- **DOKUMEN**
--------------------------------------------------

Senin, 15 Mei 2017

Peranan Agama dalam Pendidikan

Peranan Agama dalam Pendidikan

a.       Konsep Pendidikan Menurut Islam
Pendidikan adalah upaya mengarahkan perkembangan kepribadian (aspek psikologik dan psikofisik) manusia sesuai dengan hakekatnya agar menjadi insan kamil, dalam rangka mencapai tujuan akhir kehidupannya, yaitu kebahagian hidup di dunia dan di akhirat.[1]
b.      Tujuan Pendidikan
Tujuan pendidikan merupakan tujuan perantara hidup. Artinya dengan mencapai tujuan pendidikan diharapkan manusia kemudian bisa mencapai tujuan hidupnya. Tujuan hidup manusia sendiri, menurut hakekatnya, adalah mencapai kebahagian hidup didunia dan diakhirat, seperti tercermin dalam doa setiap manusia (yang beriman) sebagai berikut:
“Ya Tuhan kami, berilah kami kebaikan didunia dan kebaikan diakhirat dan peliharalah kami dari siksa neraka.” (Q.S.Al-Baqarah, 2:201).[2]
c.       Ranah (lingkup obyek pendidikan)

--------------------------------------------------

- **DATA TERCATAT**
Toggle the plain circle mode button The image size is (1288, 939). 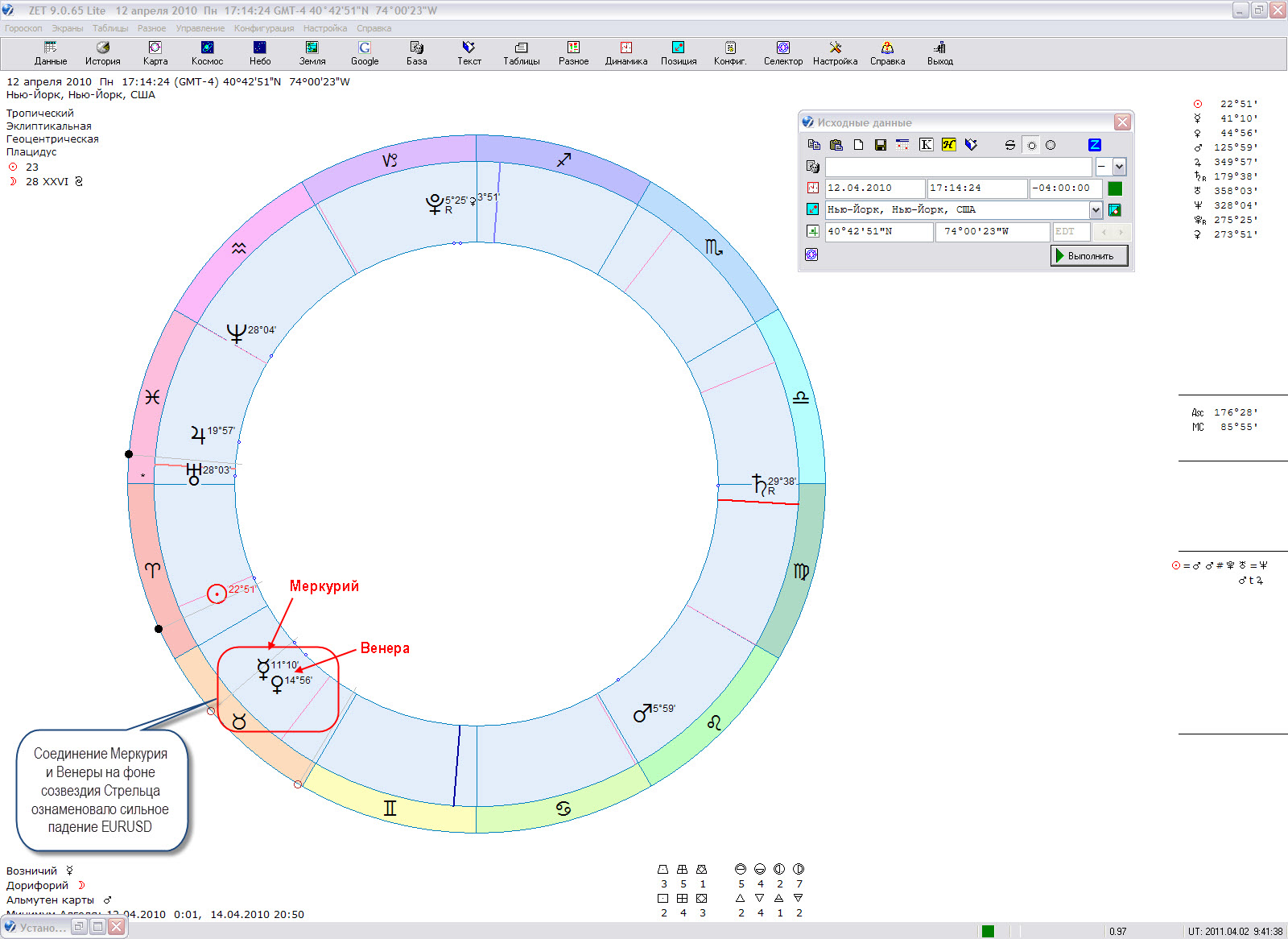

--------------------------------------------------

- **DAFTAR TUGAS**
a. Ringkaslah teks tentang peranan agama dalam pendidikan dalam dua kalimat.
b. Tuliskan ulang bagian teks tentang peranan agama dalam pendidikan, mulai dari "a.       Konsep Pendidikan" dan berakhir pada "(lingkup obyek pendidikan)".

- **HASIL TIAP TUGAS**
a. Menurut Islam, pendidikan adalah upaya mengarahkan perkembangan kepribadian manusia sesuai hakekatnya agar menjadi insan kamil, demi mencapai kebahagiaan hidup di dunia dan di akhirat. Tujuan pendidikan merupakan tujuan perantara hidup, sehingga dengan mencapainya manusia diharapkan dapat meraih tujuan hidupnya, yaitu kebahagiaan di dunia dan di akhirat.

b.
a.       Konsep Pendidikan Menurut Islam
Pendidikan adalah upaya mengarahkan perkembangan kepribadian (aspek psikologik dan psikofisik) manusia sesuai dengan hakekatnya agar menjadi insan kamil, dalam rangka mencapai tujuan akhir kehidupannya, yaitu kebahagian hidup di dunia dan di akhirat.[1]
b.      Tujuan Pendidikan
Tujuan pendidikan merupakan tujuan perantara hidup. Artinya dengan mencapai tujuan pendidikan diharapkan manusia kemudian bisa mencapai tujuan hidupnya. Tujuan hidup manusia sendiri, menurut hakekatnya, adalah mencapai kebahagian hidup didunia dan diakhirat, seperti tercermin dalam doa setiap manusia (yang beriman) sebagai berikut:
“Ya Tuhan kami, berilah kami kebaikan didunia dan kebaikan diakhirat dan peliharalah kami dari siksa neraka.” (Q.S.Al-Baqarah, 2:201).[2]
c.       Ranah (lingkup obyek pendidikan)